Friday 31 August 2012

Inarticulate? The challenges of health information seeking

Showing impeccable timing, three people I care about have fallen ill at the same time. To make sense of what it happening to each of them, I have been doing a lot of internet searching. And it has become really clear that – as a lay person – some health information needs are much easier to satisfy than others. Paradoxically, it's the more technical ones that are easier to work with. Or more precisely: the ones for which a key technical term is provided (e.g. by a clinician).

In one case, we were told that Bert (not his real name) needed an angioplasty. I had no idea what one of those was, but a quick search on the query term "angioplasty" gave several search results that were consistent with each other, comprehensible and credible. Following up on that and related terms has meant that I now (rightly or wrongly) feel that I understand fairly well what Bert has gone through and what implications it has for the future.

In a second case, Alf (also not real name) told me that the excruciating pain he had been experiencing had been diagnosed as gallstones, and in particular a stone that had lodged in the bile duct. The treatment was a procedure (not an operation) that involved putting a tube through his nose and down into his gall bladder and removing the stone. Any search that I tried with terms such as "gallstones", "removal", "nose" led to sites about "cholecystectomy" (i.e. either laparoscopic [keyhole] or open surgery). We both knew that Alf had not had an operation. It took hours of searching with different terms to find any information that even approximately matched what Alf and I knew. Eventually, I tried terms involving "camera" and "gallstones", which led to "endoscopy". As I type, I believe that Alf had a "endoscopic retrograde cholangiopancreatography". I can't even pronounce those terms, never mind spell them. But if you know the terms then there are pretty good descriptions of what they involve that really helps the lay person to make sense of the treatment.
┄┄┄┄┄┄┄┄┄┄┄┄┄┄┄┄┄┄┄┄
The problem:
Pick up the blog post on health information seeking after its final sentence and continue writing it.
┄┄┄┄┄┄┄┄┄┄┄┄┄┄┄┄┄┄┄┄
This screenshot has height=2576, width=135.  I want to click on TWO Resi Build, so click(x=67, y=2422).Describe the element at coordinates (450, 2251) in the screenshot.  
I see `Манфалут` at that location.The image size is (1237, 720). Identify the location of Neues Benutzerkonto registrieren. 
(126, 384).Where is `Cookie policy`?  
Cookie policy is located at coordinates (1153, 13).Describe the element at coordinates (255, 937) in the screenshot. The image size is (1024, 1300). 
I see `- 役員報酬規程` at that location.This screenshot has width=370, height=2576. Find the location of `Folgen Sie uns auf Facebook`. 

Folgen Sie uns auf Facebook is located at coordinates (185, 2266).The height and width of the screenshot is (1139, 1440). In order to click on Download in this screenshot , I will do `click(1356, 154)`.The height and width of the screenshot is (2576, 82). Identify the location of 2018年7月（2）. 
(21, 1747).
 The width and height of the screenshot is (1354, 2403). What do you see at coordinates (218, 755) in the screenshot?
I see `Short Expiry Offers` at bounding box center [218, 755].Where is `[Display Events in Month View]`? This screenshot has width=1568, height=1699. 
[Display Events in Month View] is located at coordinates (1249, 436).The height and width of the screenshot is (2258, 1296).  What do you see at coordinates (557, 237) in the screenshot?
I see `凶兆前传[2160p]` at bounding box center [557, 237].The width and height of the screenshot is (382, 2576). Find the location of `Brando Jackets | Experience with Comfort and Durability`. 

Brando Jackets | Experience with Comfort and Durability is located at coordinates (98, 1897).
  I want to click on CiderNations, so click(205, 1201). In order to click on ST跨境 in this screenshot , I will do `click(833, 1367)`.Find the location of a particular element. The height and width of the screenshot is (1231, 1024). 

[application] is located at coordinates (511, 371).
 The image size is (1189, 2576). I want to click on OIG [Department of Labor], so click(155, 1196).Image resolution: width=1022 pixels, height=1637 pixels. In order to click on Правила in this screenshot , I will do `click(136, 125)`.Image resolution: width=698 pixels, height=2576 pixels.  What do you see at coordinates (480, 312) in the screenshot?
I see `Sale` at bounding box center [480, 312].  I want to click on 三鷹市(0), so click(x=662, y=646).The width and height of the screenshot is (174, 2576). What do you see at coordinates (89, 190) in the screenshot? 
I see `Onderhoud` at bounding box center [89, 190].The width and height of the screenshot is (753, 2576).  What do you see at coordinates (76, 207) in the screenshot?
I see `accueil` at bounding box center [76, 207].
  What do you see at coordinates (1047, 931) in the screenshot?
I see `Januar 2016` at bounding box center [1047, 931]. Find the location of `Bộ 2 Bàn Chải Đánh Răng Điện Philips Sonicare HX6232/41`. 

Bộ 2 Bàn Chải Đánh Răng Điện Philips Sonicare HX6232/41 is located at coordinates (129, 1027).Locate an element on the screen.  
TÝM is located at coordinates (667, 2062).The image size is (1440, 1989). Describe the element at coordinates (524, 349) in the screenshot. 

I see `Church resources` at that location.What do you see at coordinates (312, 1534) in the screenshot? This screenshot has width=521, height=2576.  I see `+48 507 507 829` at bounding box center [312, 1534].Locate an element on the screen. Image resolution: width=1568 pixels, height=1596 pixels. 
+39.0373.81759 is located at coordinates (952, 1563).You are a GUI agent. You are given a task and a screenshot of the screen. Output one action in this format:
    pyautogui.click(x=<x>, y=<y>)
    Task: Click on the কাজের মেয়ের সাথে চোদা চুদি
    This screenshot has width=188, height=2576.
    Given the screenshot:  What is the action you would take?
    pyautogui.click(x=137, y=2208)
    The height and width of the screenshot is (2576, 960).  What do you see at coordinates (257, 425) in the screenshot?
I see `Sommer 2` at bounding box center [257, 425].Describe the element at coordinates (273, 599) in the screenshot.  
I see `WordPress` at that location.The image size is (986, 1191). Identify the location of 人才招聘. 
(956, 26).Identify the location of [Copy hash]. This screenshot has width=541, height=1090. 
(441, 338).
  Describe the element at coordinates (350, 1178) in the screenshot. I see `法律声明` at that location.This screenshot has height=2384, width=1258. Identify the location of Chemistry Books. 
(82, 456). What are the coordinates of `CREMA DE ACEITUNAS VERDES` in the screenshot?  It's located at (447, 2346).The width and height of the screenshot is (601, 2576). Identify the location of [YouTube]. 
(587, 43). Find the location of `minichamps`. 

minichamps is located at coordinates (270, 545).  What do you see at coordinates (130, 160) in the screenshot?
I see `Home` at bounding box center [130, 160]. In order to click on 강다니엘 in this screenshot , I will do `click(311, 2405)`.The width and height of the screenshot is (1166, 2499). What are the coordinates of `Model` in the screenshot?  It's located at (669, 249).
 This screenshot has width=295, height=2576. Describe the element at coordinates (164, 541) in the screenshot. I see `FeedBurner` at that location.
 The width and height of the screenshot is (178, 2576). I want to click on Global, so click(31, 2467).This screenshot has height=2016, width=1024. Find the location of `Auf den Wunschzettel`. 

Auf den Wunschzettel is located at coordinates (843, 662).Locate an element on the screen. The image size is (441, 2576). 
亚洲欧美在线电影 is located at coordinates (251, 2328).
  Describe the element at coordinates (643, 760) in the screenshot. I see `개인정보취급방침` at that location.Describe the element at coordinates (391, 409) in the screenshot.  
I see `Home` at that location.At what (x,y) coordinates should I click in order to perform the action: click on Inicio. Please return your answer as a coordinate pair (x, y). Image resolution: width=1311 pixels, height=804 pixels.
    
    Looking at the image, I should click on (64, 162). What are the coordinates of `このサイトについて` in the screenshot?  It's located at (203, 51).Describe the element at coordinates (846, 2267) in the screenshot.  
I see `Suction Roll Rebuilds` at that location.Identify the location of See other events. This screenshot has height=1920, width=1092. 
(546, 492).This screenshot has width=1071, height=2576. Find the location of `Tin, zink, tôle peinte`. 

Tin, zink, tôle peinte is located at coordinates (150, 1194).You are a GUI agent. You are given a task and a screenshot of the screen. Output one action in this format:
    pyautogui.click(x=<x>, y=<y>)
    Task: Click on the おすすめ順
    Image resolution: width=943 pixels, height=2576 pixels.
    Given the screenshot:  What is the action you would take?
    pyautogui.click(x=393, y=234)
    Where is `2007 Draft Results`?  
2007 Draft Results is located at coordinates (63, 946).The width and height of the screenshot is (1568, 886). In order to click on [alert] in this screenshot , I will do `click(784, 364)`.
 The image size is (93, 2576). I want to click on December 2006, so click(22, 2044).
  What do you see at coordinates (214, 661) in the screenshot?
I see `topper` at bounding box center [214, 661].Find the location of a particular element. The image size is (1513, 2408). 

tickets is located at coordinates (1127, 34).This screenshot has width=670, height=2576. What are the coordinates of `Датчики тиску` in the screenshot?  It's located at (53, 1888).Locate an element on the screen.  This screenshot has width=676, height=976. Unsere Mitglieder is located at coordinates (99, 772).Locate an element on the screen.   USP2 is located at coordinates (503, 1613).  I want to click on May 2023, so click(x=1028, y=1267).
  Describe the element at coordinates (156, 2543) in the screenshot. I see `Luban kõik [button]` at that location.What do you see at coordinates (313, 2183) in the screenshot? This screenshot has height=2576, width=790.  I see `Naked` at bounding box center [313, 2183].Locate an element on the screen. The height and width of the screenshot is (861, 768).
┄┄┄┄┄┄┄┄┄┄┄┄┄┄┄┄┄┄┄┄
Response area:
In the third case, Clarissa (not real name) was incredibly tired. Her doctor had dismissed it as "a virus". I've seen a virus being defined as "a condition that the doctor can't diagnose in detail but isn't worried about". But this "virus" had been around for weeks. What is happening? Well most internet searches that involve the word "fatigue" and any other symptom seem to lead to results about "cancer". That's not what you want to find. And it's not what I believe. I'm still trying to make sense of what might be affecting Clarissa. I don't have a good search term, and I can't find one.

Health is an area that affects us all. We all want to make sense of conditions that affect us and our loved ones. But there is a huge terminological gulf between lay language for describing health experiences and the technical language of professionals. If you know the technical "keys" then it's easy to find lay explanations, but the opposite is not yet true: if you only have a lay way of talking about health experiences then there's no easy way to tap in to a sophisticated health information understanding. This isn't an easy challenge; I wonder whether anyone can rise to it.